Chaque groupe, chaque fonctionnement a une obsolescence programmée. Il y a un moment où les joueurs n’adhèrent plus, où le coach ne trouve plus les mots, où la lassitude s’est installée de manière insidieuse. L’équipe de France a gagné la Coupe du monde parce que Didier Deschamps a su créer un groupe taillé pour cette compétition, disputée à ce moment précis, en prenant en compte l’évolution de chaque joueur. Le curseur pour atteindre ce degré d’excellence est en mouvement permanent. L’Allemagne, éliminée dès les poules en Russie et qui vient de prendre une rouste aux Pays-bas, illustre actuellement cette difficulté.

Pour lutter contre ça, les ressorts sont autant collectifs qu’individuels. Avant d’observer ce que le sélectionneur peut mettre en place, il appartient aux joueurs de se remettre en condition, après un contrecoup inévitable. « C’est humain, les efforts pour devenir numéro un sont tellement énormes qu’une fois qu’on y est, on n’arrive pas toujours à se rendre compte des efforts consentis pour y parvenir et donc on ne peut plus les reproduire, explique Jérôme Fernandez, passé par là avec l’équipe de France de handball. Sur le long terme, rares sont ceux qui réussissent à se lever chaque jour avec la même envie de gagner. Ce n’est pas donné à tout le monde. »
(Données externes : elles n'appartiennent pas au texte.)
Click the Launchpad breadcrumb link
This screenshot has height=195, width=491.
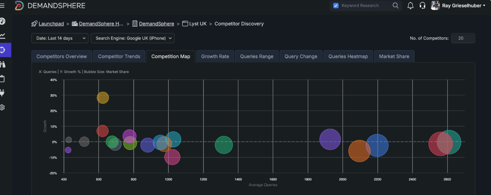click(x=51, y=24)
On s’en est bien rendu compte contre l’Islande (2-2) jeudi dernier, même si ce genre de match amical disputé avec les jambes alourdies par le manque de repos de l’été donne rarement lieu à de grandes envolées. « C’est un avertissement qui peut être utile, juge N’Golo Kanté. Ça rappelle que rien ne sera facile. Les victoires, il faudra toujours aller les chercher. »
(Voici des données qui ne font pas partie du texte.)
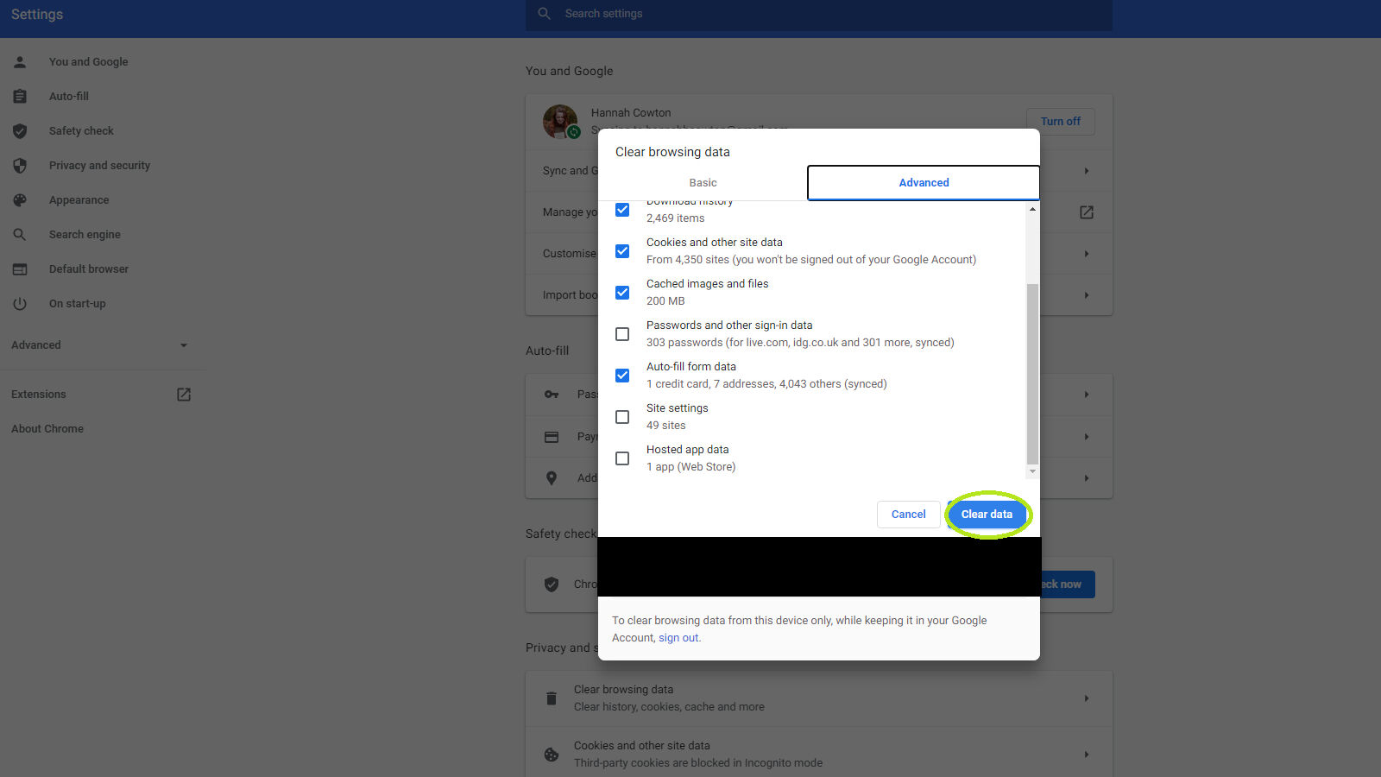Image resolution: width=1381 pixels, height=777 pixels.
Task: Click the Search engine magnifier icon
Action: [x=20, y=235]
Une intégration de petits nouveaux savamment dosée

Toute la difficulté est là. Pendant les deux ans à venir, les Bleus vont devoir défendre leur nouveau statut, tout en évoluant pour préparer l’avenir. « Ce n’est pas parce qu’on a gagné ce titre qu’il n’y a pas de marge de progression. Il n’y a pas de chantier, mais une évolution possible », disait DD le mois dernier. L’utilité de faire jouer Mbappé dans l’axe, la place de Dembélé, Lemar ou Thauvin dans la rotation, les latéraux, voilà quelques pistes de réflexions. « Le système, le style, ce sont des sujets dont le coach et les cadres se préoccupent », reconnaît Kanté.
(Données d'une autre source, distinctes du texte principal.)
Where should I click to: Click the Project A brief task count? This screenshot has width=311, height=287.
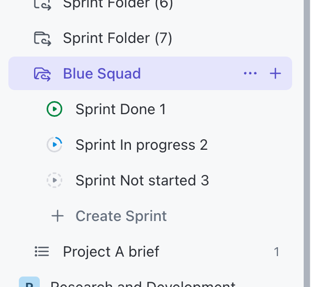tap(276, 252)
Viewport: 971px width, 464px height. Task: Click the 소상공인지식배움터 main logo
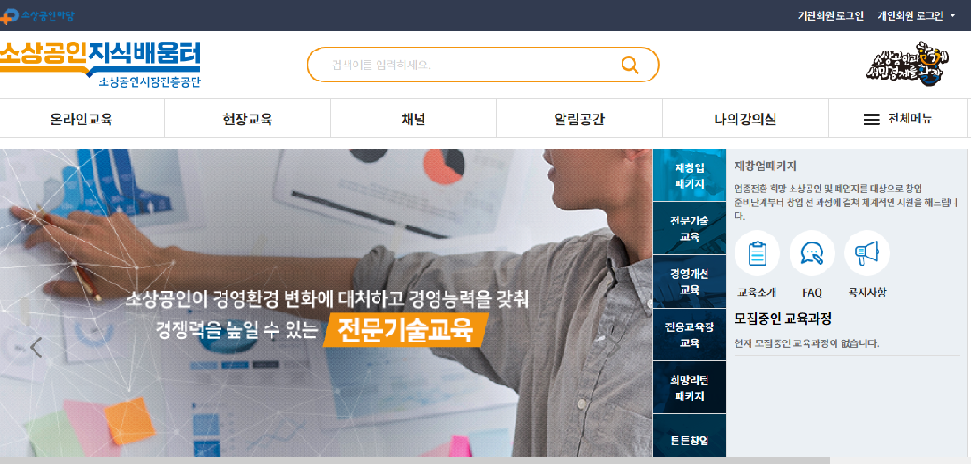pyautogui.click(x=100, y=65)
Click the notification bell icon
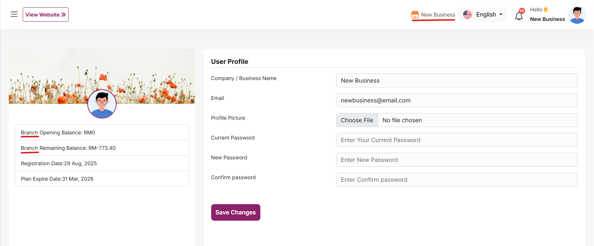Image resolution: width=594 pixels, height=246 pixels. (518, 17)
On peut ajouter à cela l’intégration de nouveaux visages, indispensable mais qui doit être savamment dosée. Jérôme Fernandez explique comment ça a marché chez les Experts, avec qui il a remporté deux titres olympiques et cinq mondiaux entre 2001 et 2015 :

Il faut que le groupe soit toujours en mouvement. C’est à l’entraîneur de faire en sorte que les visages changent, mais par petites touches. Il ne faut pas opérer trop de gros changements d’un coup, car c’est aussi prendre le risque de faire rentrer des éléments perturbateurs. C’est ce qu’a très bien su faire Claude Onesta. Il faisait rentrer un ou deux gars pour observer si ça se passait bien. Dès qu’il voyait qu’il y en avait qui essayaient d’en faire à leur tête ou ne respectaient pas trop les codes, il les écartait. »

La méthodologie correspond plutôt bien à Deschamps aussi. A charge donc pour ceux qui seront appelés de se fondre dans le moule. « L’équipe de France, ce n’est pas seulement 11 joueurs, c’est 23. Ça a été la clé de la réussite pendant la coupe du monde. Ça le sera si on veut rester au plus haut », prévient le capitaine Hugo Lloris. Quand on voit l’entrée fracassante de Tanguy Ndombélé jeudi à Guingamp, on se dit que les nouveaux sont bien briefés en arrivant au Château.